# [Problem to solve]
Copy task, pictures excluded: set down exactly the lines from the one containing "This screenshot has width=1059, height=596." to the end of the data below.
---------- Information provided ----------
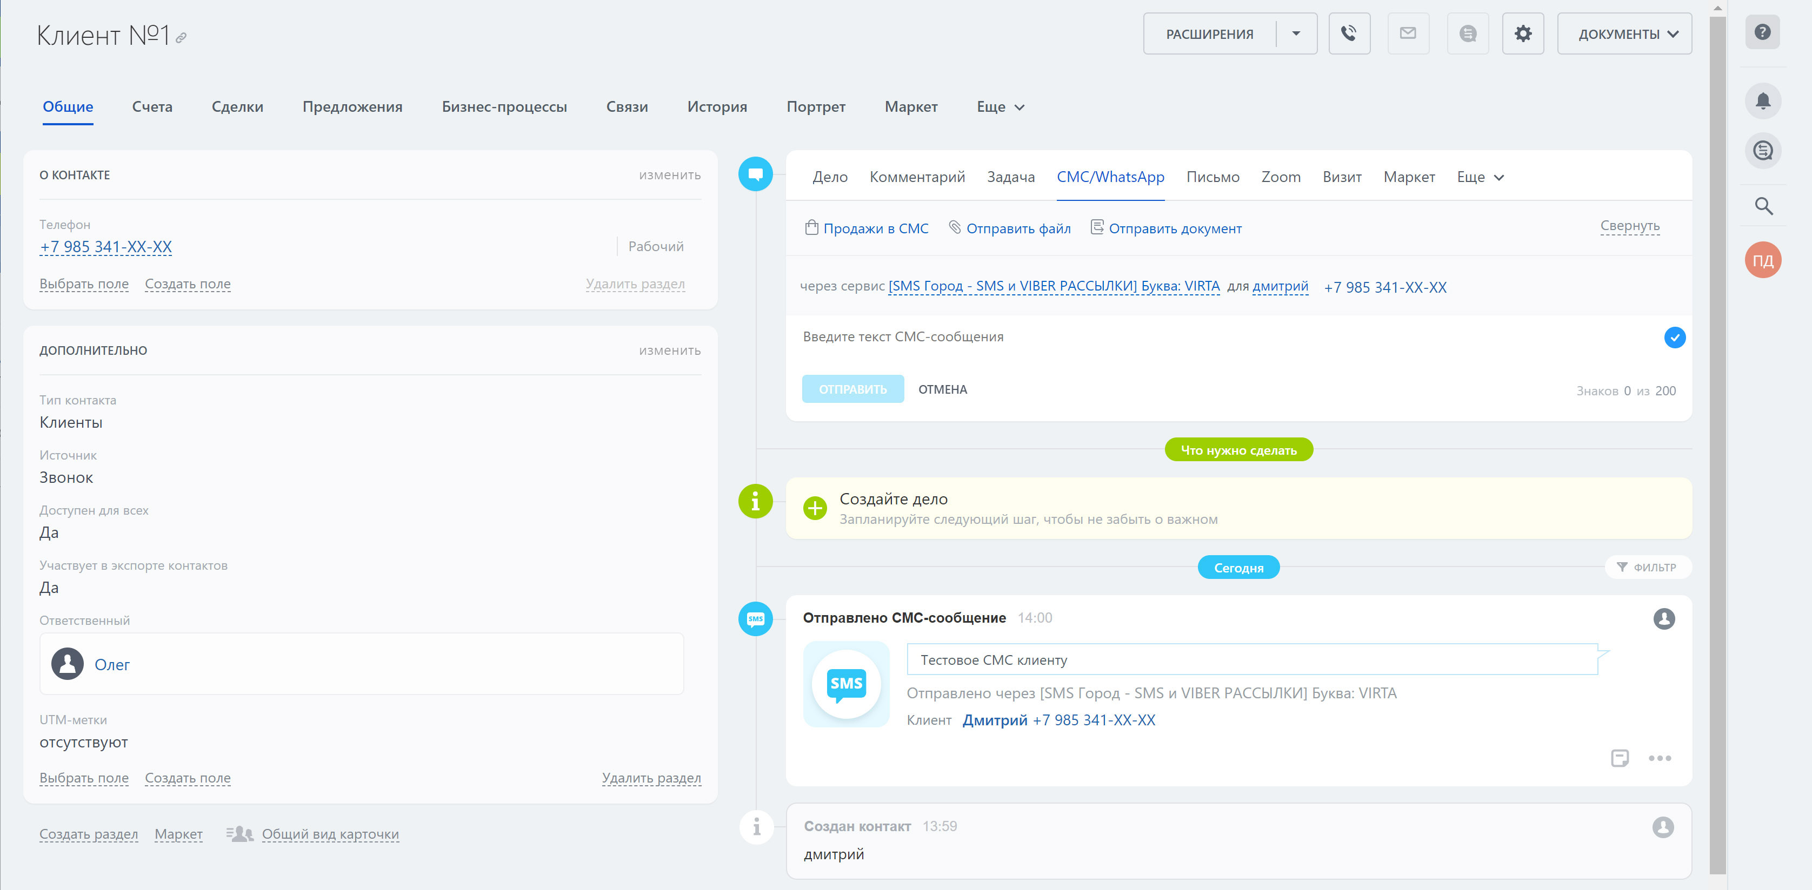
Task: Click the note icon on SMS entry
Action: tap(1619, 758)
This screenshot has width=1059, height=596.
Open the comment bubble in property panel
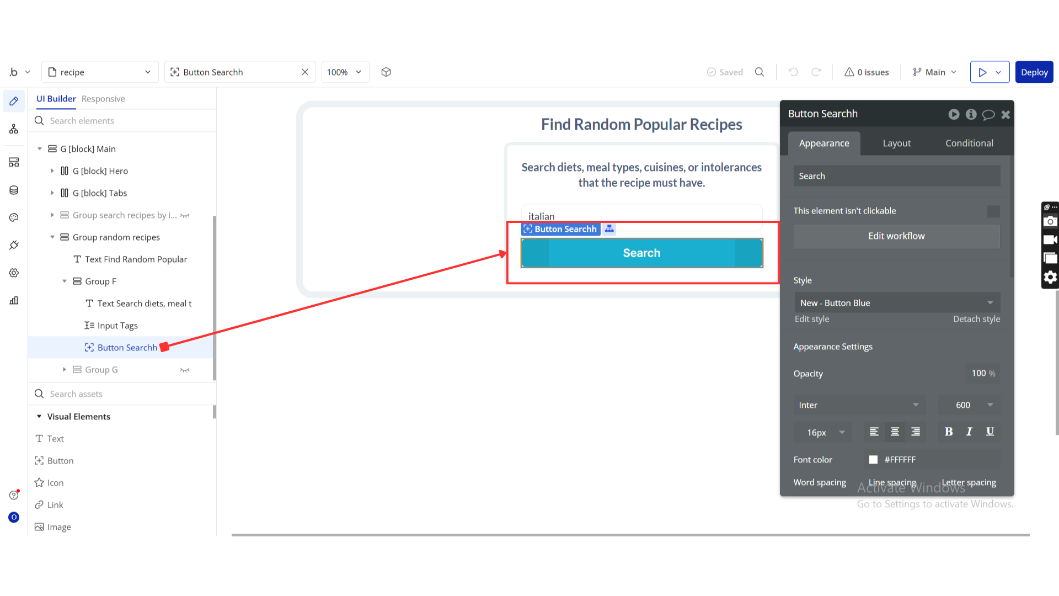pyautogui.click(x=988, y=114)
----------
# [Output for this task]
This screenshot has width=1059, height=596.
Open the comment bubble in property panel
pyautogui.click(x=988, y=114)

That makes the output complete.